China raises key interest rates by 0.27 per cent

Mumbai: China's central bank, the Peoples Bank of China, raised its benchmark lending and deposit rates simultaneously for the first time in two years in a bid to curb an investment boom and a creeping inflation.

The bank raised its one-year lending rate by 0.27 percentage point to 6.12 per cent and the one-year deposit rate by the same amount to 2.52 per cent, according to a statement on the bank's web site.

China had increased its key lending rate in April this year but did not raise deposit rates. That failed to slow the world's fourth-largest economy, which grew 11.3 per cent in the second quarter from a year earlier - the highest rate of growth in over a decade.
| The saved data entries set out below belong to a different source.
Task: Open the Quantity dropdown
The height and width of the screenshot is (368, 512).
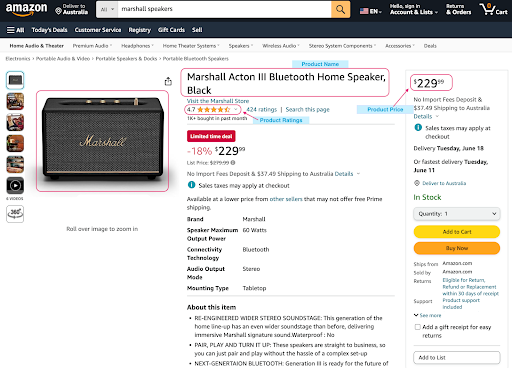Action: [457, 214]
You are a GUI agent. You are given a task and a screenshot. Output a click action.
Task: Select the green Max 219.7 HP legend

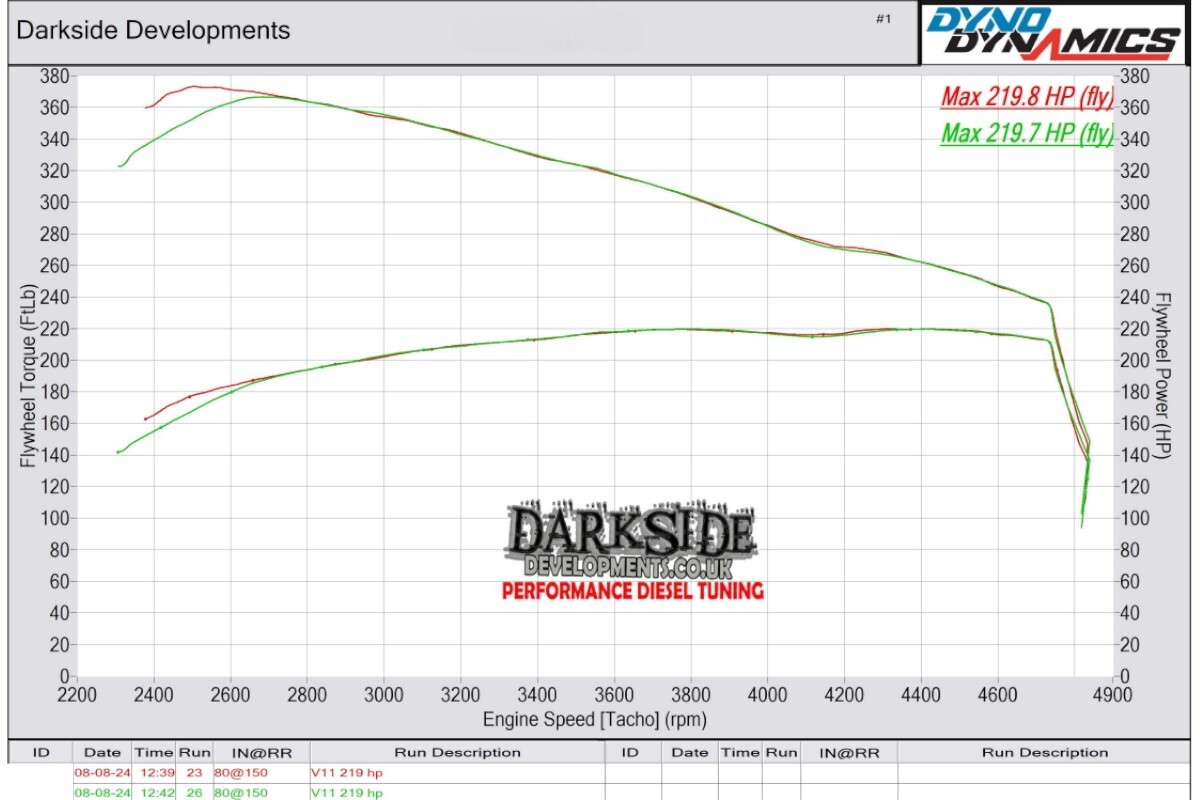[x=1026, y=132]
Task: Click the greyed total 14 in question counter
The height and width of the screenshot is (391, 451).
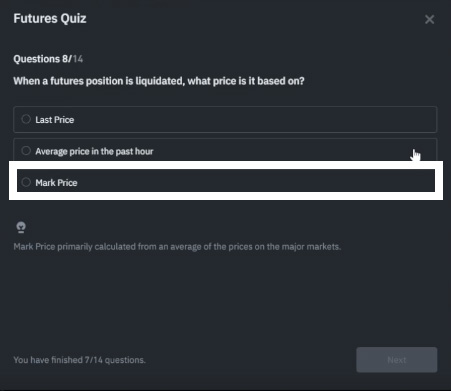Action: tap(78, 59)
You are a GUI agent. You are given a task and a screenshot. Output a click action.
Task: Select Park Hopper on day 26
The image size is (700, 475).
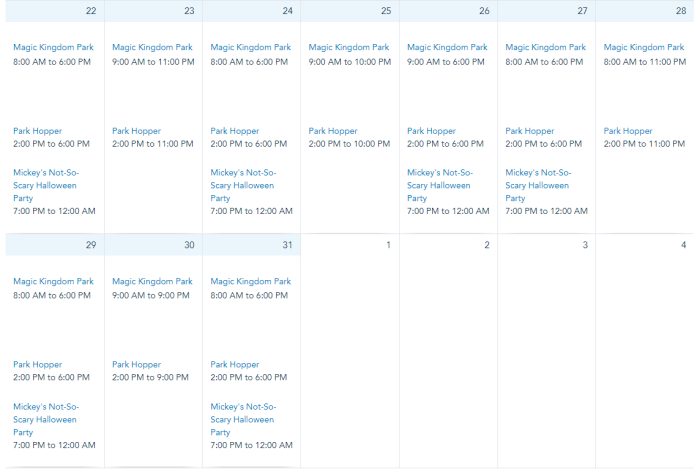point(431,131)
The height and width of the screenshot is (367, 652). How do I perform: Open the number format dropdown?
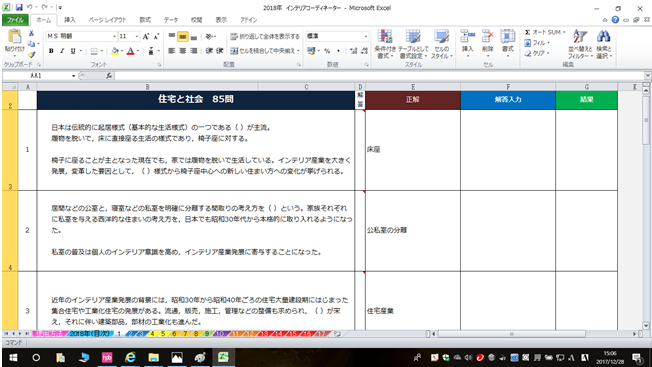point(366,37)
China's economy grew by 10.9 per cent in the first half of this year, driven by a faster growth in credit and increased diversion of land for industrial purposes. This has raised the spectre of idle factories, falling profits and rising bad loans, according to analysts and the World Bank.

The central bank had raised commercial banks' deposit reserve ratio earlier this week by 0.5 per cent to curb excessive bank lending. However, the central bank decided to lower the interest rate for housing mortgage loans from 0.9 times the benchmark rate to 0.85 times in order to giver greater say for market forces.

For other commercial loans, the base rate will be 0.9 times the benchmark rate.